Court Opinion

ID: 9852670
Source: CourtListenerOpinion
Date Created: 2023-09-24 05:34:37.254891+00
Date Added: 2024-06-11T09:22:31.901451
License: Public Domain

Ingram, Justice,
dissenting.
I dissent to the opinion of the court in this case because it applies a diluted standard of due process to the attorney who summarily has been held in contempt of this court and disbarred from practicing in the court. In doing so, I emphasize that my disagreement with the other Justices is not with the rule that permits this to be done because I would also apply the rule in an appropriate case.
What troubles me about the contempt and disbarment adjudication here is that this lawyer was never ordered to show cause why this severe action should not be taken and therefore was not given an opportunity to be heard before this judgment against him was rendered by the court.
It is true that an order was issued directing the lawyer to file an enumeration of errors in this case and none has been filed. However, we do not know why he has not complied with the order. He may have a justifiable reason, and, in any event, we ought to give him an opportunity to be heard before dropping the axe on him.

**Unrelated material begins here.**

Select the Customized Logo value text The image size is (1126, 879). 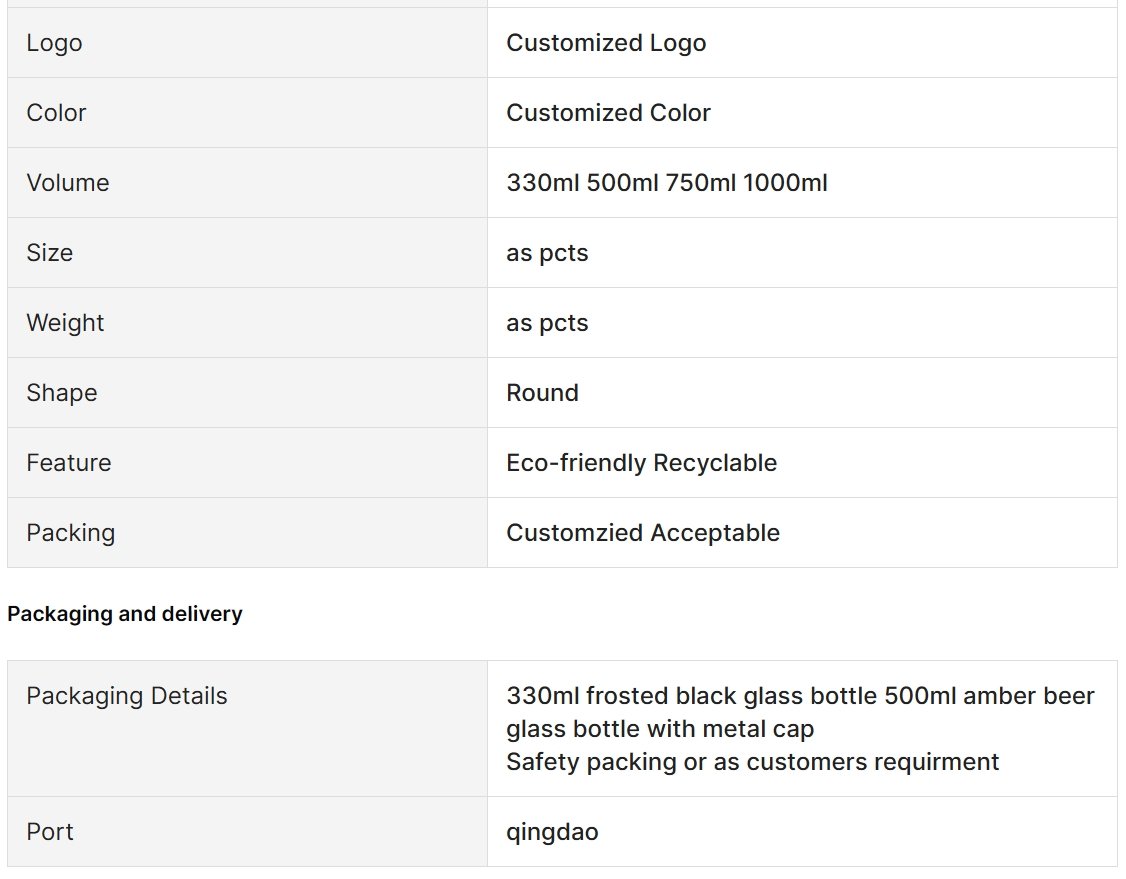[606, 43]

"In such a case, to oust him without notice and without a hearing is to deny him due process of law, and to withhold from him rights which have been vouchsafed to free men and which they have enjoyed almost for 'time whereof the memory of man runneth not to the contrary.’
"There is scarcely a right more ancient than that great principle that usually insures the giving of a notice of a charge against one, and with it an opportunity to be heard. Its very source is well nigh lost in antiquity. It will be remembered that even the Almighty himself, although *624His wisdom is inscrutable and all His judgments just, did not pass sentence upon Adam until He had first heard the charge against him and he was given an opportunity to make his defense. 'Adam, where art thou? Hast thou eaten of the tree whereof I commanded thee that thou shouldest not eat? And the same question was put also to EYe.’ Flint River Steamboat Co. v. Foster, 5 Ga. 194, 202 (48 AD 248).” Walton v. Davis, 188 Ga. 56, 63 (2 SE2d 603) (1939).
It could be said, in answer to my position, that if this lawyer has some justifiable reason why he should not be held in contempt and disbarred from practice before this court he can always file a motion for rehearing and assert his reasons why the majority opinion is wrong. This is no answer at all to my mind because the lawyer then comes to bat with two strikes against him. Years of practice before this court and service on it convince me that it is very difficult to change the announced result of a majority of this court in a motion for rehearing. It happens, but it is the exception and not the rule. In addition to this reason, suppose the lawyer is sick or disabled or for some other good reason unknown to the court, he cannot file a motion for rehearing. In that event, he must suffer forever the publication of this opinion, carrying his name in the official reports as being in contempt and of having been disbarred from practicing here. This is too harsh for me to accept without having a hearing as I believe the essence of due process is fairness and that this lawyer has not received it in this case.